The simulations produced repeatable process, browser and API patterns that could support threat hunting and investigation. Researchers also observed Cowork issuing repeatable commands to identify developer and agentic AI tools already running in the environment.
This behaviour left a forensic trail that analysts could use when investigating active agent operations. The findings suggest monitoring must extend beyond whether a tool is installed or approved to how it behaves once it starts interacting with internal systems and data.
Jamie Lindsay, Vice President, APAC and Japan, DTEX, said the issue for security leaders goes beyond software approval lists.

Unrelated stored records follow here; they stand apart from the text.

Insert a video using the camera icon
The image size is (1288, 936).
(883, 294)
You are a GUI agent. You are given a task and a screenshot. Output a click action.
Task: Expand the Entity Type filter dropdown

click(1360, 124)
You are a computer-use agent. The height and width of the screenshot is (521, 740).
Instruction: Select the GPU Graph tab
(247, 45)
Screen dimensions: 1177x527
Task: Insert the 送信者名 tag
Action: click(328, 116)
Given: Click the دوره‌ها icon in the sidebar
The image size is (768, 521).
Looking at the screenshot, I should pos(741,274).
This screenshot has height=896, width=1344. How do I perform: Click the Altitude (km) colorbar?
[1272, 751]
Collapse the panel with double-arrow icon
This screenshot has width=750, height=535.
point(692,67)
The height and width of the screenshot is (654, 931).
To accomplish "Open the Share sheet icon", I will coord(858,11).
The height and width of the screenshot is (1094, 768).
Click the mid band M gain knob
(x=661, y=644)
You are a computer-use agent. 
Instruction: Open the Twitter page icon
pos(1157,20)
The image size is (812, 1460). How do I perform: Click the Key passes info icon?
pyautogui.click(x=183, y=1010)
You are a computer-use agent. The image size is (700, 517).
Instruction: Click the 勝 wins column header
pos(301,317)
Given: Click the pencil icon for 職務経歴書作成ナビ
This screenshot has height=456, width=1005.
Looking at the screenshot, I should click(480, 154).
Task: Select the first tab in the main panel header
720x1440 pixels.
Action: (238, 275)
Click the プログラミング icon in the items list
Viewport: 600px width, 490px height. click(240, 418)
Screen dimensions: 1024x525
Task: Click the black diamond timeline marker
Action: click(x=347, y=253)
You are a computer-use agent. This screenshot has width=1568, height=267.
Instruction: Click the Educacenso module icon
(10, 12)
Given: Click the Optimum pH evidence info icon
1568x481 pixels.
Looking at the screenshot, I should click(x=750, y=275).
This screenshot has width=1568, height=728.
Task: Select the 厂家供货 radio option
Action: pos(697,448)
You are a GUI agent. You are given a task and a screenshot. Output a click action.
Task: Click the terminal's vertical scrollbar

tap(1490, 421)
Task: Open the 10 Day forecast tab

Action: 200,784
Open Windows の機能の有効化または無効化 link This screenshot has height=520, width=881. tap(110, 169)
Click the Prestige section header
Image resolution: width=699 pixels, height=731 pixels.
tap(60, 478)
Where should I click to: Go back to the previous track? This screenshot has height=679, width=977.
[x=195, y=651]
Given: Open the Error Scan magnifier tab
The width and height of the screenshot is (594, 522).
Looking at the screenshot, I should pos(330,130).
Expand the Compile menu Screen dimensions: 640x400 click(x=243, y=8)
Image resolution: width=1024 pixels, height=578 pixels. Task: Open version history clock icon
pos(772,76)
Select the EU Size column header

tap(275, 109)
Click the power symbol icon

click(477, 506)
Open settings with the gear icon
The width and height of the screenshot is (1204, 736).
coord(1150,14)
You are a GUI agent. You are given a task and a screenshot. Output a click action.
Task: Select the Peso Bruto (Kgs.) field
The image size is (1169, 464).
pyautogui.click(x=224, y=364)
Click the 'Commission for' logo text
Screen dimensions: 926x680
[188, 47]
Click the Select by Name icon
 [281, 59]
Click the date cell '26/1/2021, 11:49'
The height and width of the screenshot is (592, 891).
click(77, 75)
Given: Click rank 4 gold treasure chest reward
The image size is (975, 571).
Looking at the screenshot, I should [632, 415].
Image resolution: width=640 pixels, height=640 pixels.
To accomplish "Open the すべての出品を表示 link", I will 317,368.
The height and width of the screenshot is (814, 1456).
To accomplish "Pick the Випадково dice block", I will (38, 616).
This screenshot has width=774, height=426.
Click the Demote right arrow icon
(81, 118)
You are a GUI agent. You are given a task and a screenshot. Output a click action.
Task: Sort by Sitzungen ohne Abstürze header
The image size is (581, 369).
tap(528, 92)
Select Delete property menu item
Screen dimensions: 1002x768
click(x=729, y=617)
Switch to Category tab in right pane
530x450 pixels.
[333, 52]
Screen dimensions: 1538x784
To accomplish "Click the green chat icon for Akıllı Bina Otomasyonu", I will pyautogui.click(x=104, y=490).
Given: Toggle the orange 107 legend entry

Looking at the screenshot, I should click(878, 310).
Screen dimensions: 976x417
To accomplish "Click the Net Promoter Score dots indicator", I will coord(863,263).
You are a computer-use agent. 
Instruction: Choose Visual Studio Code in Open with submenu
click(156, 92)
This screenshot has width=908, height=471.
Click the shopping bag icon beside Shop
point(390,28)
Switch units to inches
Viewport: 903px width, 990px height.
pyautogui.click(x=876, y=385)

"Agentic AI is moving quickly into everyday work, and that changes the visibility challenge for security teams," Lindsay said. "When an AI agent acts through a trusted user session, approval alone is not enough. Organisations need to understand what actions it is taking, what data it can reach, and whether that behaviour aligns with policy."
Governance pressure
The advisory places the findings in the broader context of insider risk and AI governance. DTEX argues that the same technical action may represent different levels of risk depending on the user, device, application, data type and business purpose attached to it.
That means a file transfer or command-line action cannot be judged in isolation. Security teams need to determine whether the observed activity fits an authorised business workflow or whether an agent is carrying out steps users did not directly execute.
DTEX recommended that organisations first identify where agentic AI tools are already in use and whether that use has been approved. It also said teams should test whether observed activity aligns with internal policy and whether controls can distinguish human actions from AI-driven actions.
Other priority areas highlighted in the research include visibility into AI agent activity, prompt and execution analysis, endpoint attribution and reviews of access to command-line tools, browser extensions, unmanaged AI agents, external API communication and sensitive enterprise data.
The findings arrive as businesses explore generative AI assistants that can act across multiple applications rather than respond only to prompts inside a single chat window. That shift increases the range of tasks an AI system can perform, but it also widens the range of signals security teams must track when those systems interact with company data.
For defenders, the core issue is not limited to Claude Cowork. The advisory argues that an approved agentic AI tool can become a source of unmanaged risk once it starts operating through trusted access, connected applications and enterprise information.
DTEX said its i3 research team produced the advisory as part of ongoing work on agentic AI, insider risk and enterprise AI governance.